A routine help-wanted ad almost led to an “insider threat from hell” for one Western company last year. Research from the security firm LevelBlue, shared with Hackread.com, reveals how a suspected North Korean hacker bypassed standard hiring checks to land a remote IT position, only to be caught and terminated within just 10 days.
The individual was hired on 15 August 2025 and assigned to work with sensitive Salesforce data. While the onboarding seemed normal, the firm’s security stack was already flagging anomalies. According to LevelBlue’s SpiderLabs threat intel team, the detection was made possible by combining crowdsourced threat data with behavioural analytics, a system that learns how a genuine employee acts so it can spot a fake one.
The Missouri Mistake
The operative’s undoing began with a simple geographic slip-up. Initially, Cybereason XDR, a security monitoring platform, established a baseline showing the worker was consistently logging in from China. However, on 21 August, a high-severity alert was triggered when a login attempt suddenly originated from an unmanaged device in St. Louis, Missouri.
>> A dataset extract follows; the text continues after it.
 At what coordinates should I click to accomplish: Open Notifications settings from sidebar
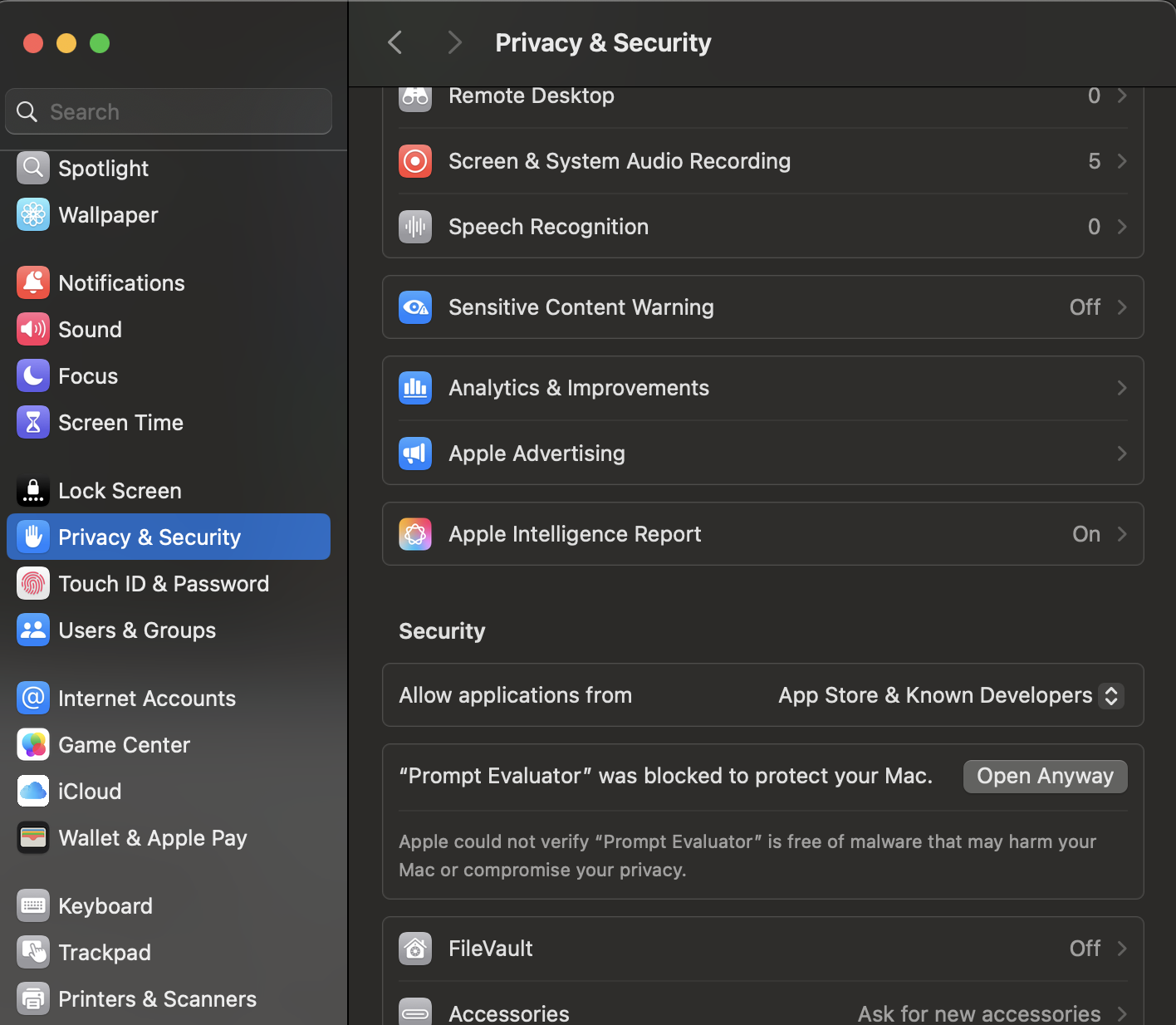coord(121,282)
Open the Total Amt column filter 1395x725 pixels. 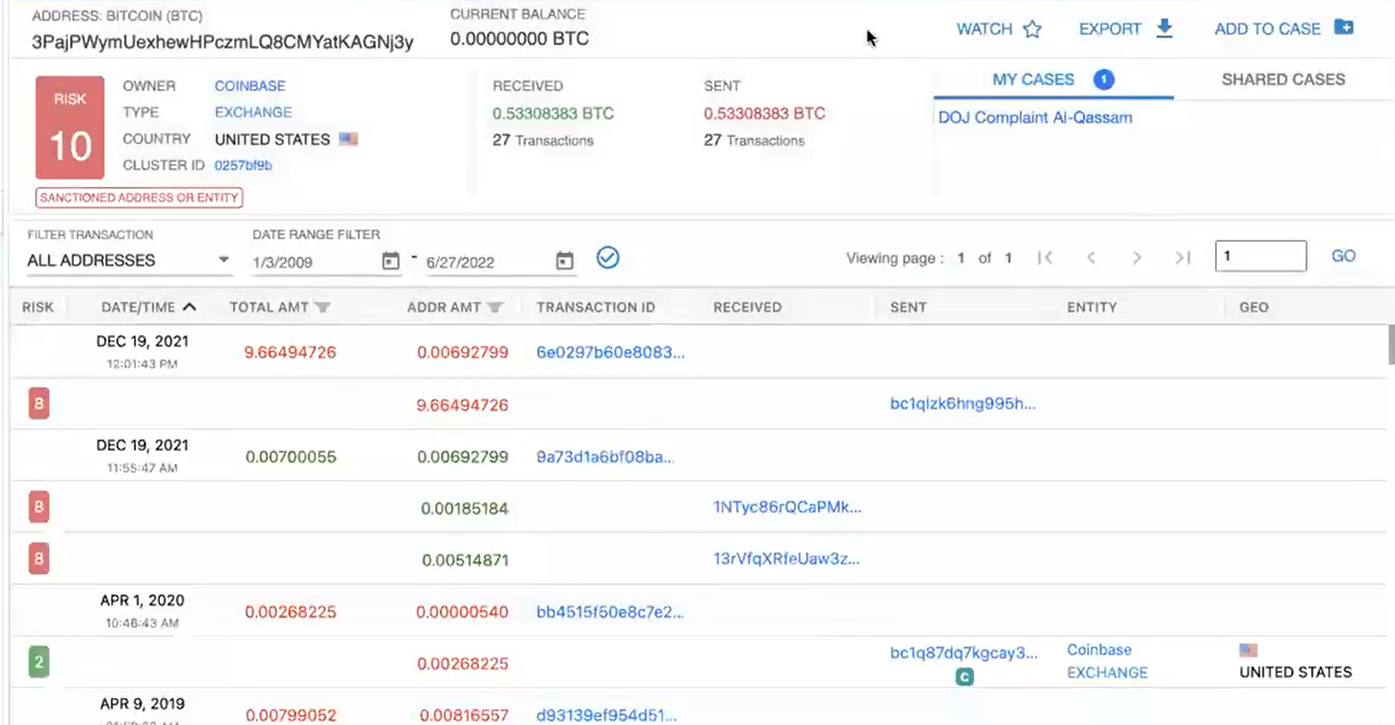322,308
Researchers explained in their blog post that the worker was using Astrill VPN to hide their actual location. They further noted that this specific VPN is a “high-fidelity indicator” of North Korean activity, as previously seen, groups like the Lazarus Group and their subgroups, such as Contagious Interview, rely on Astrill because it can bypass China’s Great Firewall.
Astill VPN also allows hackers to tunnel traffic through US exit nodes and disguises as legitimate domestic employees while managing their command-and-control infrastructure. By 25 August, the company revoked the employee’s EntraID account, ending the threat before any damage could be done.
An Industrial-Scale Scheme
It is worth noting that this wasn’t a solo effort. Joint research from Flare and IBM X-Force indicates these workers are part of an organized state-sponsored ecosystem. These operatives are usually elite graduates from schools like the University of Sciences in Pyongyang and are linked to front organisations such as the Willow Tree Economic Technology Exchange Centre.
Research further reveals that these teams use internal management platforms like RB Site and NetkeyRegister to track job applications and download software updates. While some workers engage in Data Exfiltration (stealing company secrets), their primary goal is generally revenue. These workers can earn over $300,000 (£230,000) annually, providing a vital stream of cash for the North Korean regime’s weapons programmes.
Nevertheless, as remote hiring continues to expand, this case shows that the person behind the screen might be part of a global fraud network. To stay safe, companies should always verify that a new hire’s login locations match their reported home address and keep a close eye on any use of unauthorised personal devices or VPNs during the onboarding phase.